Write out, exactly and only, the lines that run from the top of the records to the line with "Viewport: 626px width, 275px height.". Include both ends; exclude pictures.

*** THE DATA ***

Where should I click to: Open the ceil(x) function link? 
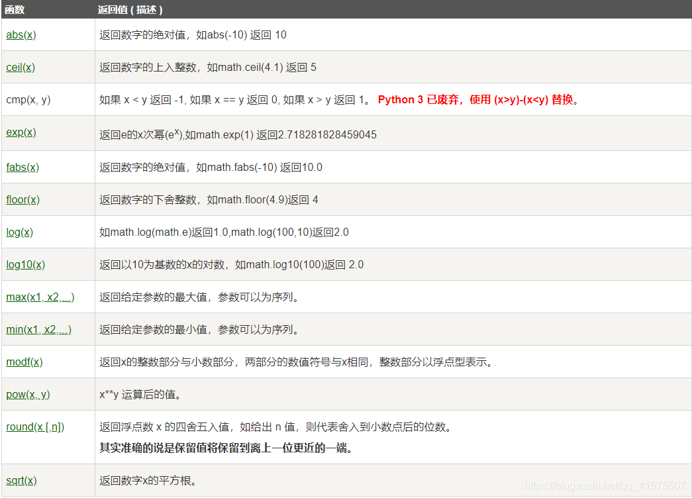point(20,67)
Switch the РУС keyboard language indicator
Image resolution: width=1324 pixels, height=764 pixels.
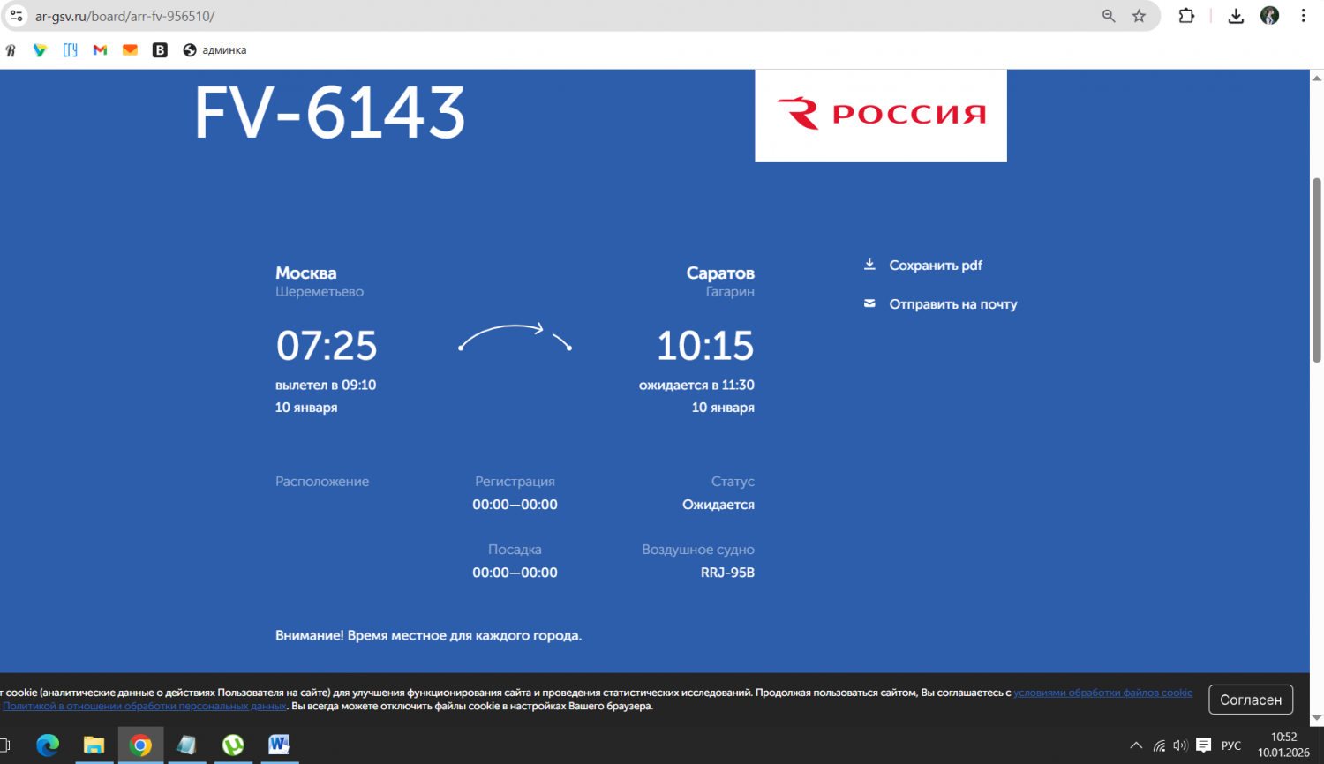(x=1230, y=745)
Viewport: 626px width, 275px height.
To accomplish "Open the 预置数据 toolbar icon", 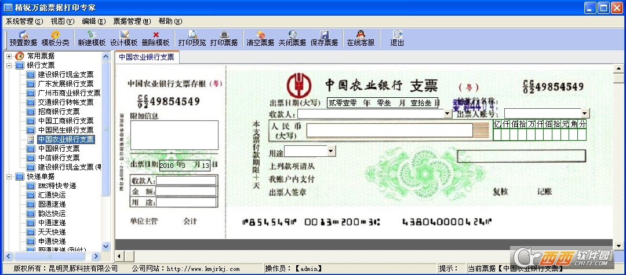I will click(23, 39).
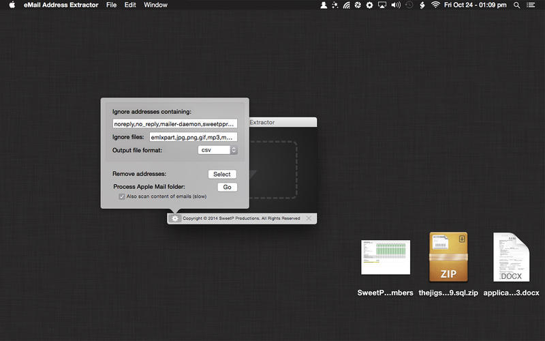
Task: Click the volume speaker icon
Action: (x=396, y=5)
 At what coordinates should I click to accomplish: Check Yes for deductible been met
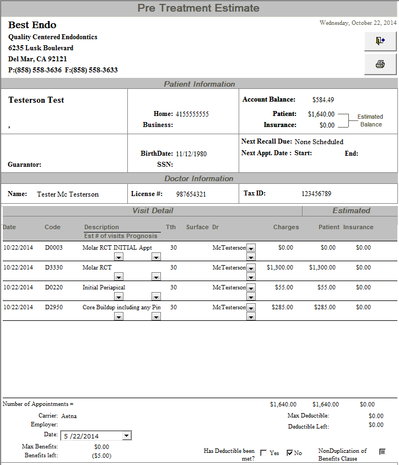263,453
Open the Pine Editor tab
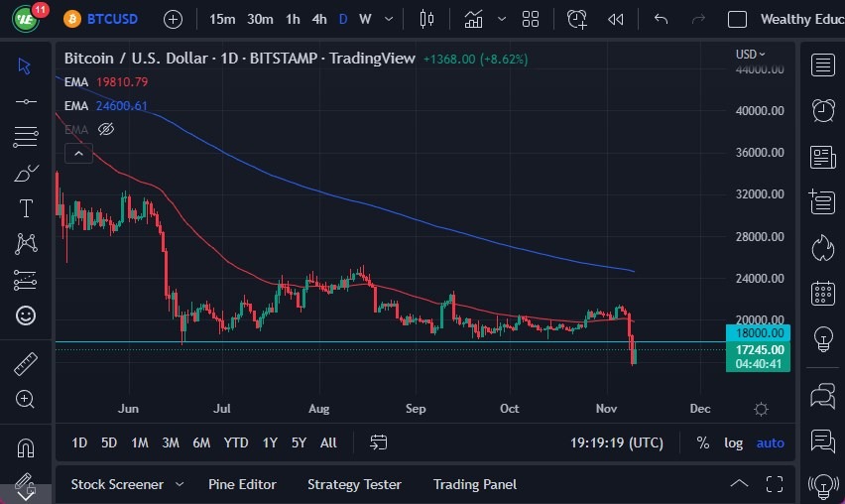This screenshot has height=504, width=845. click(x=242, y=484)
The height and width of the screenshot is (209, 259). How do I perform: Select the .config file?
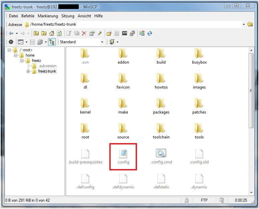click(x=123, y=157)
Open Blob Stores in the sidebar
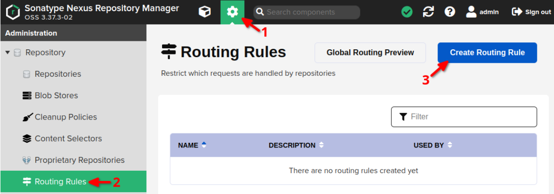This screenshot has height=194, width=554. [56, 95]
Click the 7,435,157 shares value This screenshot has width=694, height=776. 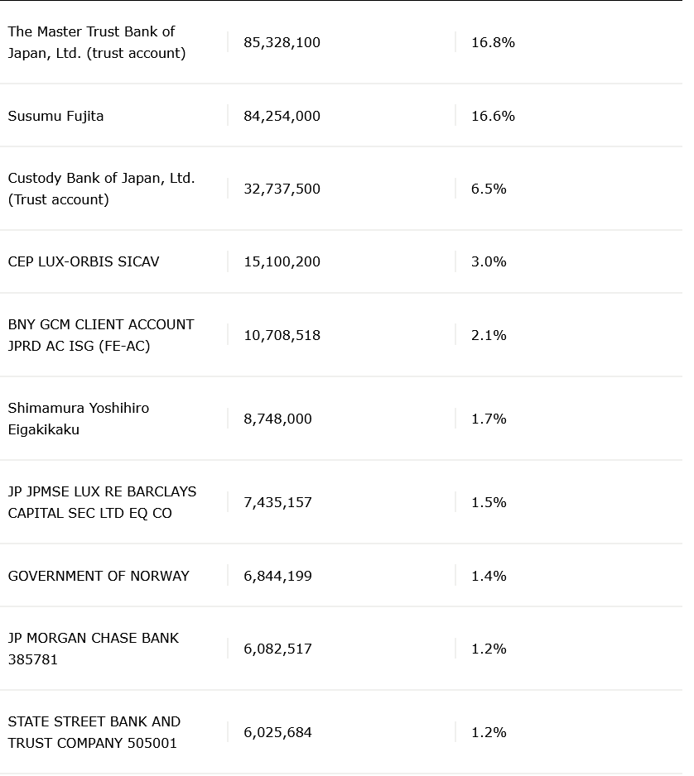coord(278,503)
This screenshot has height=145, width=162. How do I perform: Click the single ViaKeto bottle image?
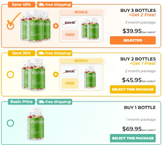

*** End of THE DATA ***

**EXPECTED OUTPUT**
Where should I click to: Open the ceil(x) function link? 
point(20,67)
Switch the РУС keyboard language indicator
Image resolution: width=1324 pixels, height=764 pixels.
(x=1230, y=745)
Viewport: 626px width, 275px height.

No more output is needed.